Google’s BigQuery Integrates With Google Drive And Queries Google Sheets
Google recently announced the integration of BigQuery, its fully managed data warehouse that allows customers to store and query petabytes of data using SQL and a utility-based pricing model, with its consumer facing Google Drive application. As a result of the integration, users can query files stored in Google Drive directly from the BigQuery user interface, without loading them into BigQuery. Moreover, users can save the results of queries on Google Sheets directly into Google Sheets, and update those queries as data within Google Sheets dynamically changes. The integration between Google BigQuery and Google Drive breaks down the barrier between the Google Cloud Platform and its Google Apps suite and correspondingly gives Google Cloud Platform customers a more seamless, integrated experience with respect to the ability to query data that resides outside of BigQuery. More importantly, the integration provides Google Drive users with an extra incentive to tap into the lightning fast SQL queries of BigQuery and explore its capabilities for querying data as a prelude to a more sustained investigation of its ability to analyze massive datasets and its impressive integrations with third parties such as Tableau, Talend and Qlik.

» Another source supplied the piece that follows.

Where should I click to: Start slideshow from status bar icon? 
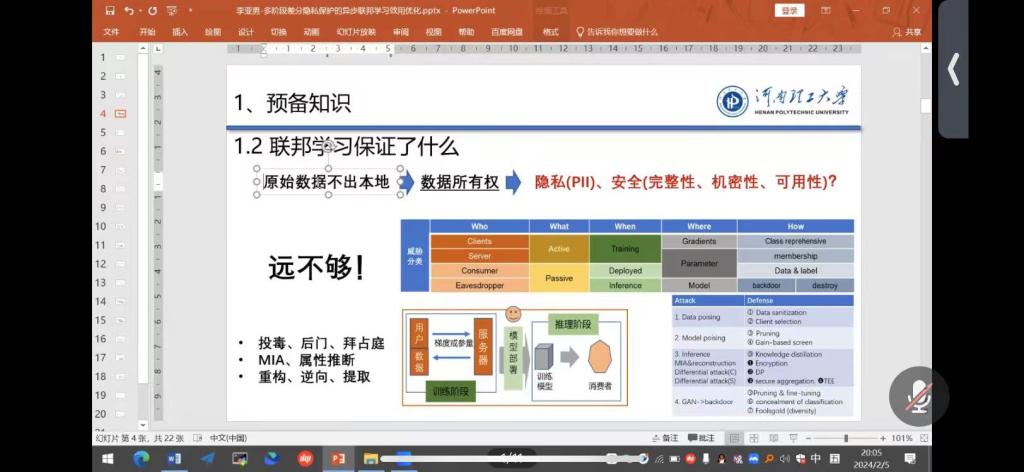click(x=792, y=438)
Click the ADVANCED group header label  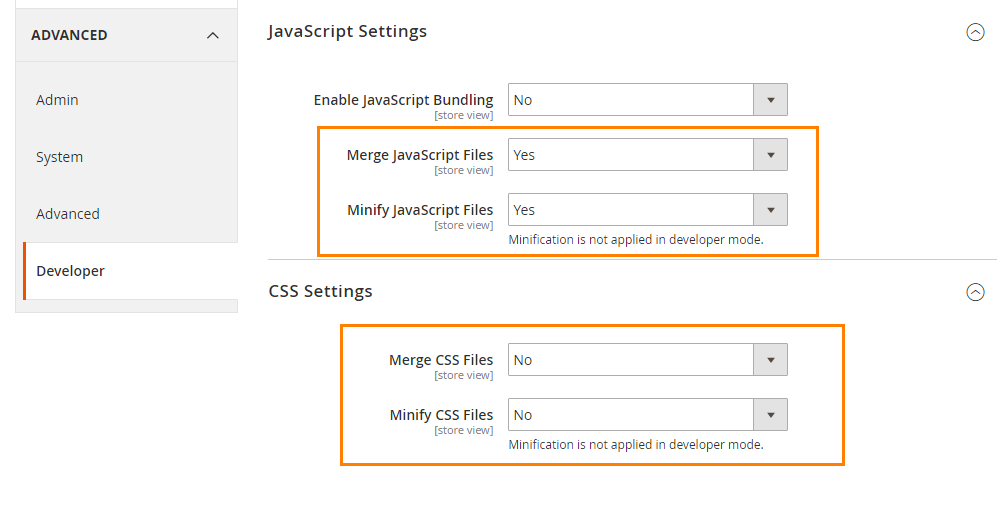click(69, 35)
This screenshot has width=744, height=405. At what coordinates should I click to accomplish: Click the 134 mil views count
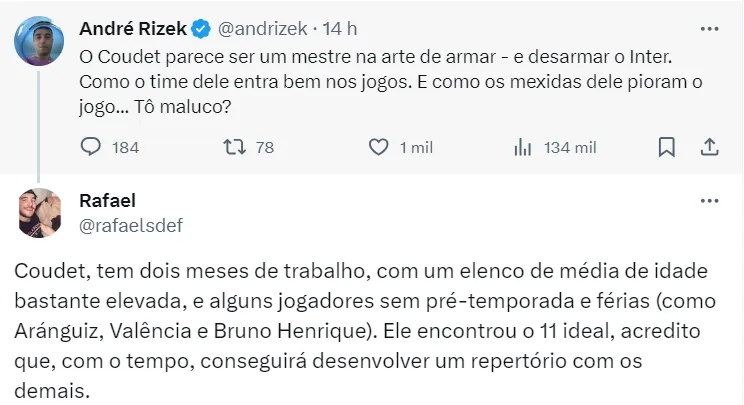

Google Announces Alpha Release Of Google Cloud Machine Learning
Google recently announced the alpha release of Cloud Machine Learning, a managed, cloud-based framework for building machine learning models by using the TensorFlow framework that undergirds products such as Google Photos and Google Speech. Google’s Cloud Machine Learning platform features a Cloud Vision API that can categorize images into over a thousand categories such as “tree,” “book” and “car” and additionally identify “individual objects and faces within images” as well as read print within images. The platform also features a Cloud Speech API that can transcribe speech into text by using neural network models. Moreover, Google Cloud Machine Learning contains a Google Cloud Translate API that can translate source language into a supported target language, such as French to Japanese, for example. Google Cloud Machine Learning integrates with Google Cloud Dataflow in addition to data stores from Google Cloud Storage and Google BigQuery. By offering pre-trained machine learning models in conjunction with the capability to build customized models for specific scenarios and use cases, the platform delivers predictive modeling capabilities that can scale to support terabytes of data and rapidly proliferating data sources. Google Cloud Machine Learning competes with Amazon Machine Learning and Hewlett Packard Enterprise Haven On Demand, the latter of which is now commercially available on the Microsoft Azure platform. The alpha release of Google Cloud Machine Learning further illustrates Google’s investment in its Google Cloud Platform and the depth of its commitment to building an increasingly competitive position in the contemporary cloud computing market landscape.